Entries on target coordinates
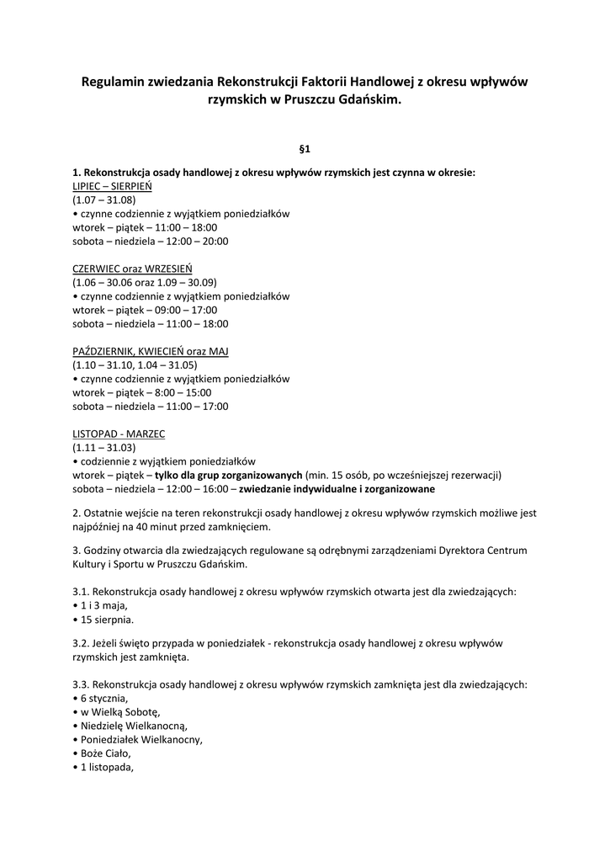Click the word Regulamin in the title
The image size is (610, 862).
pos(113,82)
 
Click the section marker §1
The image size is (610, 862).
pos(305,149)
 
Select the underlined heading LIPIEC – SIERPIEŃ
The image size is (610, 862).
pos(112,187)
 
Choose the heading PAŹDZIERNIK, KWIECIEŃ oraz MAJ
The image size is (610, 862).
pos(151,351)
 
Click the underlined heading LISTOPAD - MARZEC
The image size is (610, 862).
pos(119,434)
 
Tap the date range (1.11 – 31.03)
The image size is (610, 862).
pos(103,447)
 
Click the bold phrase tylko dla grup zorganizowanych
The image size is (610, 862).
pos(228,475)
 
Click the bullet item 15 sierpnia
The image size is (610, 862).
pos(107,619)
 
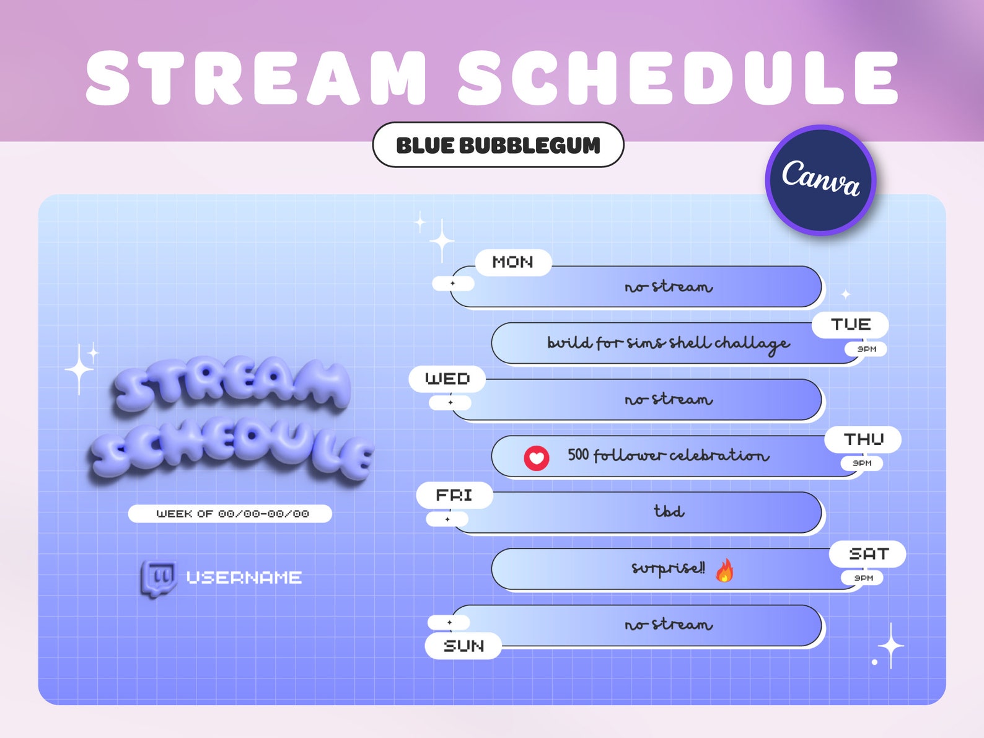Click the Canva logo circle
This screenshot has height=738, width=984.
click(x=820, y=180)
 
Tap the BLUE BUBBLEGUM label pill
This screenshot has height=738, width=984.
click(x=498, y=145)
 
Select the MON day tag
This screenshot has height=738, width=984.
click(x=513, y=262)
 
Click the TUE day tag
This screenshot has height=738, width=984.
click(x=850, y=325)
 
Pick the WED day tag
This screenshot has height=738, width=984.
click(x=447, y=379)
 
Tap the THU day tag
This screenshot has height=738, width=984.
click(x=863, y=439)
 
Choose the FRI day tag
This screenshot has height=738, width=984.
click(x=454, y=495)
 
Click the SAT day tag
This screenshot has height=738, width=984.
click(x=868, y=553)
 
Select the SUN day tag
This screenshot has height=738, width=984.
click(x=463, y=646)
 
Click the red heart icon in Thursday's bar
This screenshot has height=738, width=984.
click(x=537, y=459)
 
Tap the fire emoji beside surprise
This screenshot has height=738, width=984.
click(x=724, y=570)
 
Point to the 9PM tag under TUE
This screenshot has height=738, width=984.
click(x=866, y=349)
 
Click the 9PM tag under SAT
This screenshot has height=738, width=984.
click(x=863, y=578)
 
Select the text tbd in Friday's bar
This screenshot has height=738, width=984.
click(x=669, y=511)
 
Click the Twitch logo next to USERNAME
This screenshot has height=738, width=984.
click(x=159, y=578)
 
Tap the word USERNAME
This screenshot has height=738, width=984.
click(x=244, y=578)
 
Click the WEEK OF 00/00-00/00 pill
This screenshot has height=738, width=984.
click(x=230, y=514)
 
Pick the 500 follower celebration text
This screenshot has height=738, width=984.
click(x=668, y=455)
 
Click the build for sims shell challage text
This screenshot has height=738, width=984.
click(x=668, y=343)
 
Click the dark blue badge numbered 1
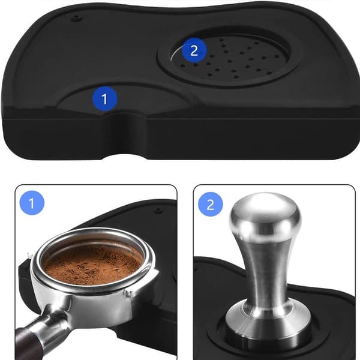pyautogui.click(x=104, y=99)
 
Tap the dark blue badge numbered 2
pyautogui.click(x=194, y=50)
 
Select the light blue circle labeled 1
pyautogui.click(x=32, y=203)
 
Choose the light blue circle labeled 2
pyautogui.click(x=211, y=205)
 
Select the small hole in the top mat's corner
pyautogui.click(x=76, y=17)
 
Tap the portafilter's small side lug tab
pyautogui.click(x=130, y=293)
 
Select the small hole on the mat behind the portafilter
pyautogui.click(x=158, y=210)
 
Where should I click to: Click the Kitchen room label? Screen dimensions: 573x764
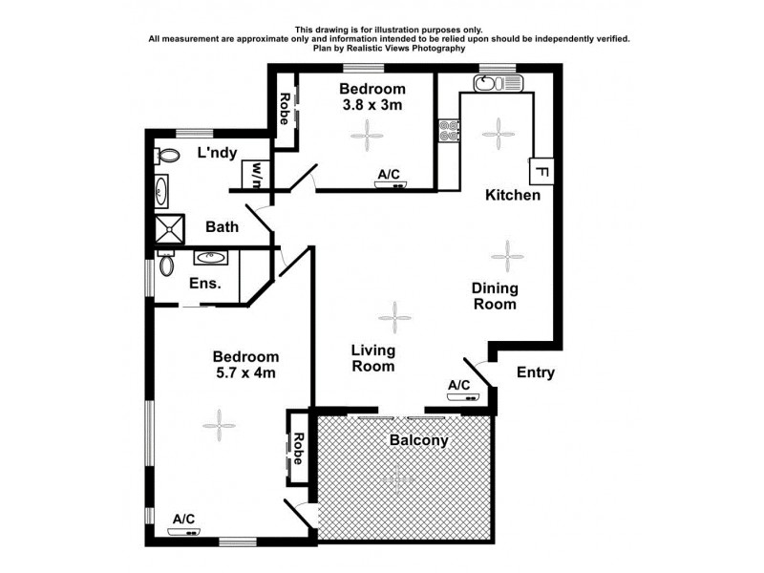[513, 195]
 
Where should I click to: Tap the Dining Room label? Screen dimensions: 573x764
[495, 296]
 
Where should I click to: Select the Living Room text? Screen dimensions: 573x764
[373, 358]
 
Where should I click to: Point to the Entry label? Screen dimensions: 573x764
[535, 372]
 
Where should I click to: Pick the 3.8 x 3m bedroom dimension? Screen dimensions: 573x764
[366, 106]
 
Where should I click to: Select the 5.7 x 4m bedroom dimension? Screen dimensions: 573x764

> Task directions
Retype every line of the listing above word for word, leaving out the pictures.

> The reply
Click the word Regulamin in the title
The image size is (610, 862).
pos(113,82)
 
Click the section marker §1
The image size is (610, 862).
pos(305,149)
 
Select the underlined heading LIPIEC – SIERPIEŃ
The image size is (610, 862).
pos(112,187)
 
Choose the heading PAŹDZIERNIK, KWIECIEŃ oraz MAJ
The image size is (610, 862).
pos(151,351)
 
Click the underlined heading LISTOPAD - MARZEC
The image size is (610, 862).
pos(119,434)
 
Tap the date range (1.11 – 31.03)
The image size is (610, 862).
pos(103,447)
 
Click the bold phrase tylko dla grup zorganizowanych
The image size is (610, 862).
pos(228,475)
 
Click the bullet item 15 sierpnia
The image size is (610, 862).
pos(107,619)
 
Click the Canva logo circle
This screenshot has height=738, width=984.
click(x=820, y=180)
 
Tap the BLUE BUBBLEGUM label pill
This screenshot has height=738, width=984.
click(x=498, y=145)
 
Select the MON day tag
This screenshot has height=738, width=984.
click(x=513, y=262)
 
Click the TUE day tag
This screenshot has height=738, width=984.
click(x=850, y=325)
 
Pick the WED day tag
This screenshot has height=738, width=984.
click(x=447, y=379)
 
Tap the THU day tag
This screenshot has height=738, width=984.
click(x=863, y=439)
 
Choose the FRI day tag
This screenshot has height=738, width=984.
click(x=454, y=495)
 
Click the SAT day tag
This screenshot has height=738, width=984.
click(x=868, y=553)
 
Select the SUN day tag
This screenshot has height=738, width=984.
click(x=463, y=646)
 
Click the red heart icon in Thursday's bar
This screenshot has height=738, width=984.
click(x=537, y=459)
 
Tap the fire emoji beside surprise
This screenshot has height=738, width=984.
click(x=724, y=570)
 
Point to the 9PM tag under TUE
This screenshot has height=738, width=984.
click(x=866, y=349)
 
Click the 9PM tag under SAT
This screenshot has height=738, width=984.
click(x=863, y=578)
 
Select the text tbd in Friday's bar
This screenshot has height=738, width=984.
click(x=669, y=511)
 
Click the Twitch logo next to USERNAME
This screenshot has height=738, width=984.
click(x=159, y=578)
 
Tap the word USERNAME
This screenshot has height=738, width=984.
click(x=244, y=578)
 
Click the WEEK OF 00/00-00/00 pill
This screenshot has height=738, width=984.
click(x=230, y=514)
 
Pick the 500 follower celebration text
This screenshot has height=738, width=984.
click(x=668, y=455)
 
Click the build for sims shell challage text
This screenshot has height=738, width=984.
click(x=668, y=343)
 
Click the dark blue badge numbered 1
pyautogui.click(x=104, y=99)
 
Tap the dark blue badge numbered 2
pyautogui.click(x=194, y=50)
 
Select the light blue circle labeled 1
pyautogui.click(x=32, y=203)
 
Choose the light blue circle labeled 2
pyautogui.click(x=211, y=205)
 
Select the small hole in the top mat's corner
pyautogui.click(x=76, y=17)
 
Tap the portafilter's small side lug tab
pyautogui.click(x=130, y=293)
 
Select the small hole on the mat behind the portafilter
pyautogui.click(x=158, y=210)
 
Where should I click to: Click the Kitchen room label? Screen dimensions: 573x764
[513, 195]
 
Where should I click to: Tap the Dining Room label? Screen dimensions: 573x764
[495, 296]
 
Where should I click to: Select the Living Room text? Screen dimensions: 573x764
[373, 358]
 
Where should I click to: Point to the Entry label? Screen dimensions: 573x764
[535, 372]
 
Where should I click to: Pick the 3.8 x 3m bedroom dimension? Screen dimensions: 573x764
[366, 106]
 
Where should I click to: Select the 5.7 x 4m bedroom dimension? Screen dimensions: 573x764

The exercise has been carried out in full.